Records from a pointing dataset

>>>

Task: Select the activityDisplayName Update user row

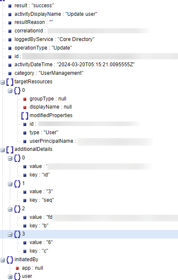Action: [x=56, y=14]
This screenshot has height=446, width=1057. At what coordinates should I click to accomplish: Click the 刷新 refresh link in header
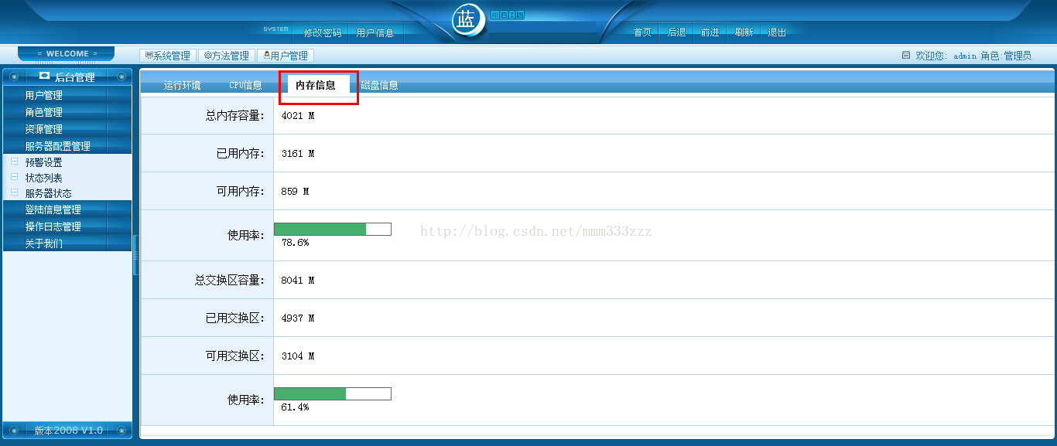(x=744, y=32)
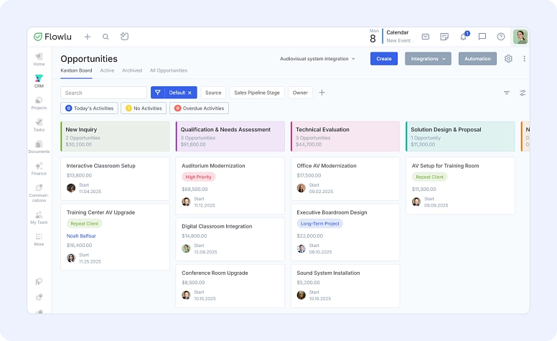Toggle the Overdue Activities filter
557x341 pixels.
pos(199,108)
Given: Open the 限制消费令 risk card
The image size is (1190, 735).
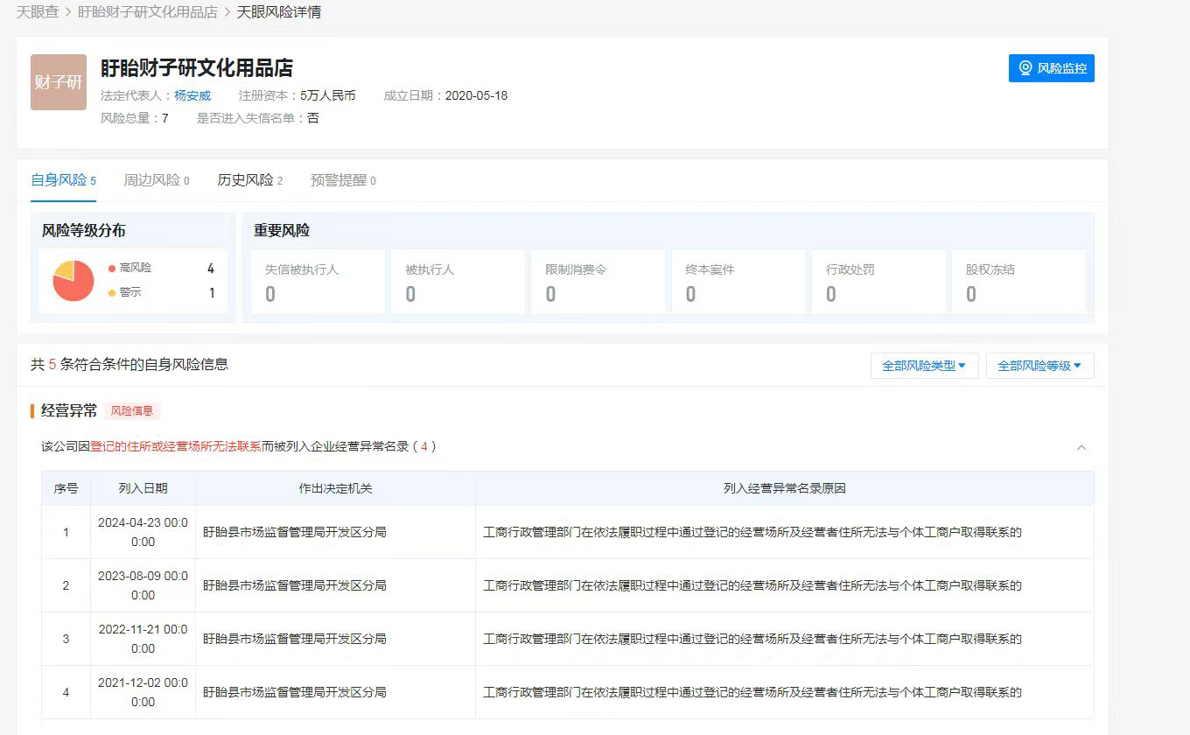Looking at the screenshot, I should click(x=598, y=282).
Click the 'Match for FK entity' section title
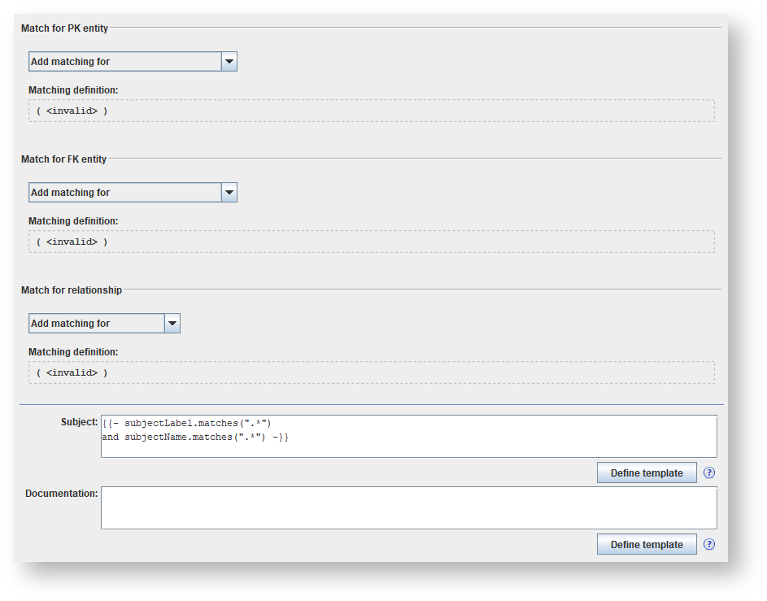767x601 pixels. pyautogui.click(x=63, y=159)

<<<
>>>

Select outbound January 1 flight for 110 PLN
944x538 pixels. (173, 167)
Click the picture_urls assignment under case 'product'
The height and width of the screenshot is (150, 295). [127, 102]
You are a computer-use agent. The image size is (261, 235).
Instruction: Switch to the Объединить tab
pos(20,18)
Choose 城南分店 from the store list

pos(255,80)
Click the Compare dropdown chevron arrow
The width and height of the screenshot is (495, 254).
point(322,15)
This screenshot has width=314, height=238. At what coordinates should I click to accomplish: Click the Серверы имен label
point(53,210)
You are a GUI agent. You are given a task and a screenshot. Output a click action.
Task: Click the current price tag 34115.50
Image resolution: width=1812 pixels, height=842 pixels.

<<<

Turn the lines of the listing above, starting at the one containing "This screenshot has width=314, height=238." and ending at the one containing "Image resolution: width=1812", into a numbered list, leaving out any blank lines.

1. This screenshot has width=314, height=238. At what coordinates should I click to accomplish: Click the Серверы имен label
2. point(53,210)
3. You are a GUI agent. You are given a task and a screenshot. Output a click action.
4. Task: Click the current price tag 34115.50
5. Image resolution: width=1812 pixels, height=842 pixels.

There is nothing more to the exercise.